By Cameron Woodhead, Sonia Nair and Andrew Fuhrmann
Updated

CIRCUS
Corteo ★★★
Cirque du Soleil, John Cain Arena, until August 31

A clown dreams of his own funeral in this revival of a blockbuster from the juggernaut of world circus, Cirque du Soleil.

Currently on the Melbourne leg of an Australia/New Zealand tour, Corteo represents a departure from the typical big top format, though it’s hardly the company’s first rodeo when it comes to arena spectaculars. Fans might remember TORUK – the First Flight, their prequel to James Cameron’s Avatar, which recreated an immersive fantasy world in a luxe, stadium-style event.

A clown dreams of his own funeral in Corteo by Cirque du Soleil.

A clown dreams of his own funeral in Corteo by Cirque du Soleil.Credit: Aldo Arguello

This one is staged in traverse, giving the illusion of an antique, proscenium arch theatre for most of the show.

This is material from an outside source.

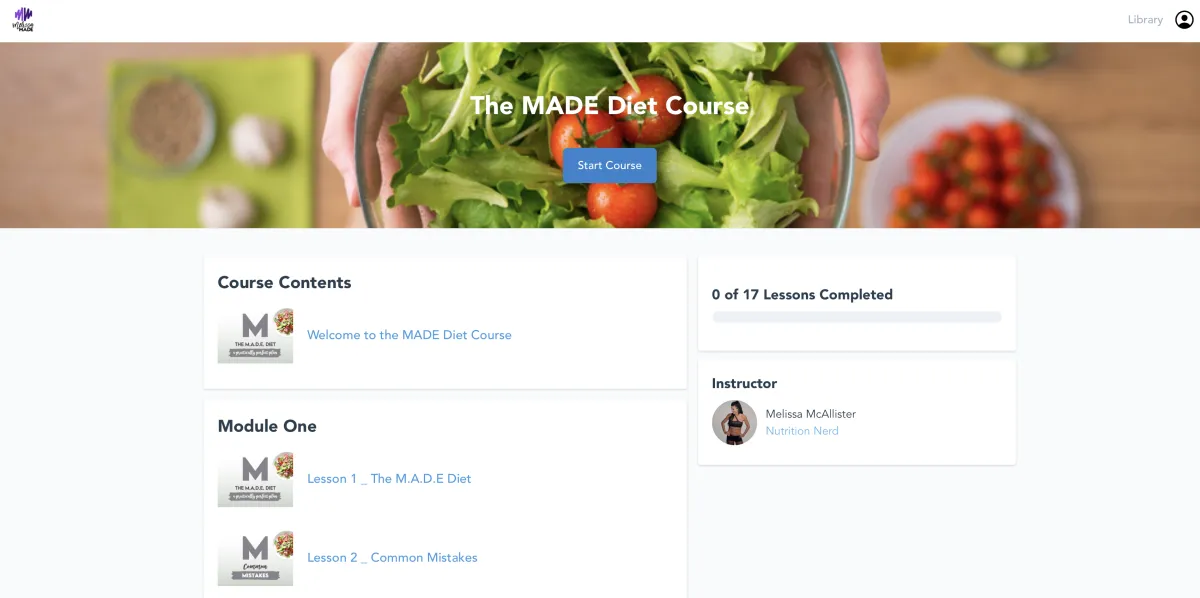Click the Common Mistakes lesson thumbnail
Screen dimensions: 1200x598
(x=255, y=558)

The overt artifice delivers the clown’s dream of demise with a full measure of pageantry and aerial display – from a Fellini-like funeral procession that sees the clown’s former lovers swinging from chandeliers to the departed buffoon cycling heavenward through skyways alongside angels, with a whole lot of life flashing before his eyes in between.

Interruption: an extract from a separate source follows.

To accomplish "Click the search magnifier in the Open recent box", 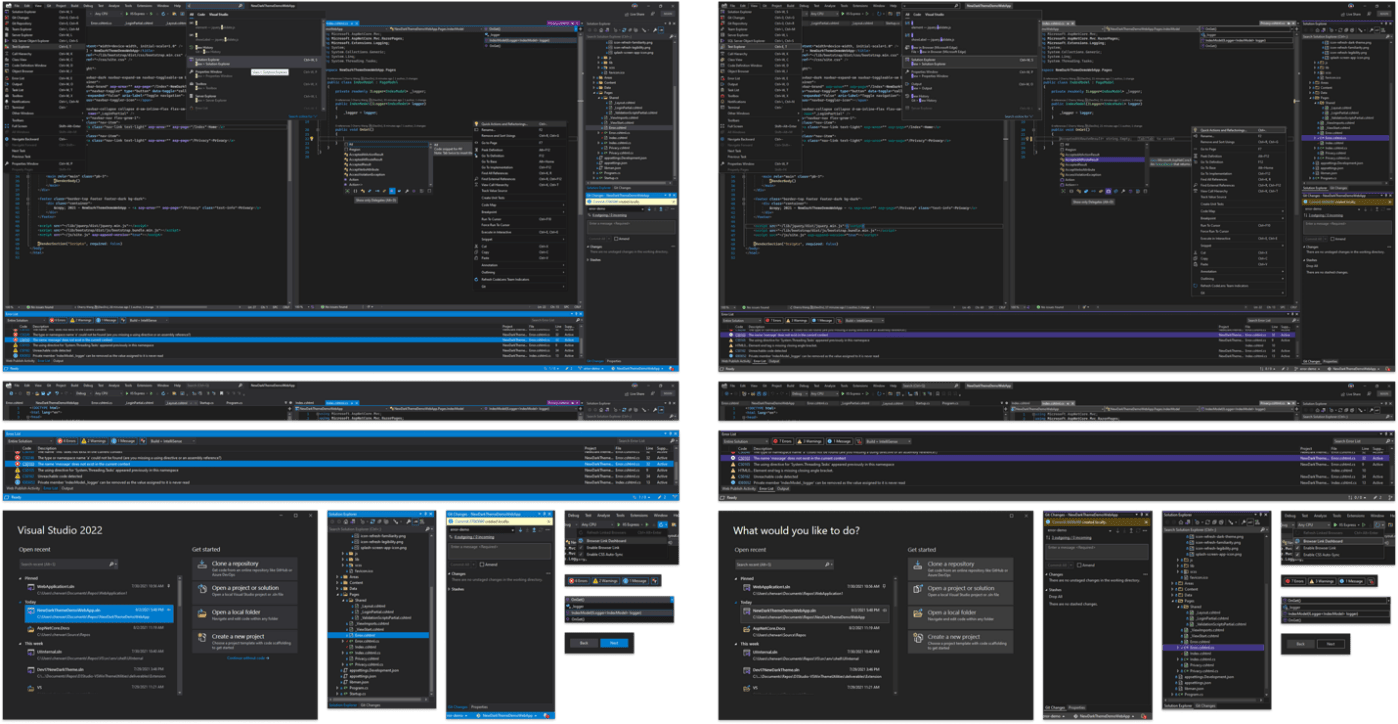I will (112, 564).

Audiences will find themselves treated to the complete Cirque du Soleil package – elite acrobatics, elaborate costumes and a great spectacle, plus a diverse soundtrack of pleasing world music, all worked into a fantasia that should light up the eyes of children and adults alike.

Audiences will find themselves treated to the complete Cirque du Soleil package in Corteo.

Audiences will find themselves treated to the complete Cirque du Soleil package in Corteo.Credit: Maja Prgomet

Almost every discipline is represented – dextrous juggling routines, synchronised Cyr Wheel, daring aerialism using the arms of fellow acrobats rather than a flying trapeze, and many more – as the piece careens between life and afterlife.

Inventive design sometimes lifts the dreamscape. Trampolining on beds, complete with pillow fights, is a nice touch, and the entire audience was enchanted by a scene in which a diminutive “clowness” strapped to helium balloons (Valentyna Paylevanyan) wafts gently around the auditorium, repeatedly launched into the air by random spectators upon whom she lands.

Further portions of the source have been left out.